De polémica en polémica

Porque ha llegado un punto en el que fichar a Neymar es casarse con toda la lista de problemas que acumula temporada tras temporada. Cuando no es una cosa es otra. Neymar es más protagonista fuera de los terrenos de juego que en el césped. El último conflicto no es precisamente poco importante: una acusación por presunta violación a una chica brasileña en un hotel de París, por la que tendrá que prestar declaración esta misma semana.

Neymar ha negado los hechos y ha presentado como prueba los mensajes que se habría intercambiado con la chica a través de las redes sociales, mientras que la presunta agredida insiste en la acusación. De todos modos, el caso dio este martes un giro cuando uno de los abogados defensores renunció a representarla porque la chica, supuestamente, habría cambiado la versión: de la inicial, que hablaba de sexo consentido que acabó con violencia, a relaciones sin su permiso. El jugador y sus abogados habían pedido aplazar la declaración porque Neymar está concentrado con Brasil para disputar la Copa América, pero el juez se negó.
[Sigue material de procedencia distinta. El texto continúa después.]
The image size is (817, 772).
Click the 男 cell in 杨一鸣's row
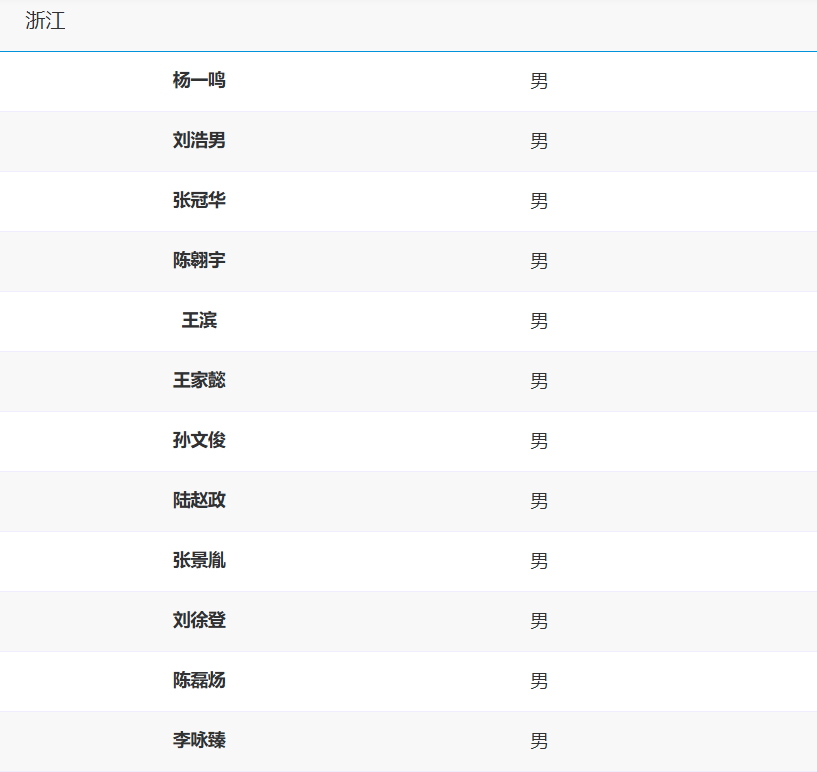click(539, 82)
El futbolista está cerrando un año para olvidar: ha vivido desde el fracaso en el Mundial de Rusia —su selección cayó en los cuartos de final— hasta quedarse sin el brazalete de capitán con la canarinha en esta Copa América, que se disputa precisamente en Brasil. En medio, una sanción de tres partidos de la UEFA por haber criticado a los árbitros y otra de tres más por haber agredido a un aficionado en la final de la Copa de Francia, una pelea con su compañero de equipo Draxler y una recaída de la lesión del pie que lo dejó tres meses sin jugar con el PSG, pero que no le impidió celebrar su cumpleaños en una sala de fiestas de París. Y justo después viajó sin muletas para participar en el Carnaval de Brasil.
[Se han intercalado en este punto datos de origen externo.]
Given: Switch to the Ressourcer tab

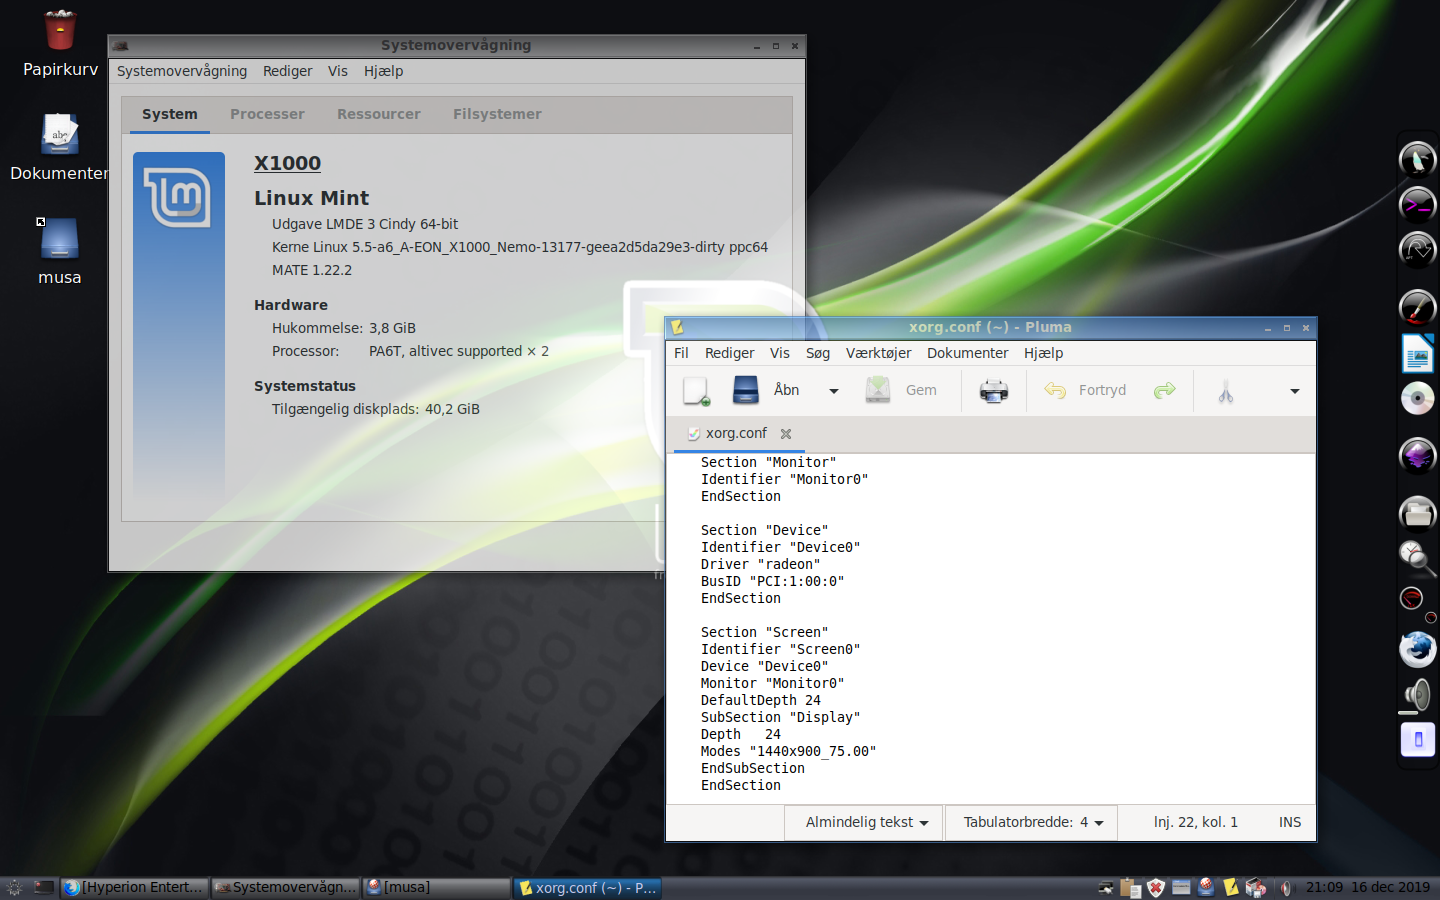Looking at the screenshot, I should (378, 114).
El Balón de Oro, muy lejos

La vida privada está asfixiando a Neymar, y ya le han detectado problemas de sobrepeso en el PSG. Un hecho alarmante, teniendo en cuenta su complexión —tiene tendencia a no engordarse—, que sería el responsable de las molestias en la rodilla que notó en la concentración del Brasil y por las que estuvo tres días de baja. Además, por culpa de las reiteradas lesiones no ha podido ayudar a su equipo en las dos eliminatorias de octavos de final de la Champions, en las que el PSG cayó eliminado, primero contra el Real Madrid (2017-2018) y este curso contra el Manchester United.

El brasileño llegaba a París para ganar un Balón de Oro que le parecía imposible en el Barça. Y en la capital francesa ha visto que ni siquiera es el mejor jugador del equipo, un honor que recae en el goleador Kylian Mbappé. Neymar ya tiene 27 años y el tiempo le está pasando a toda prisa.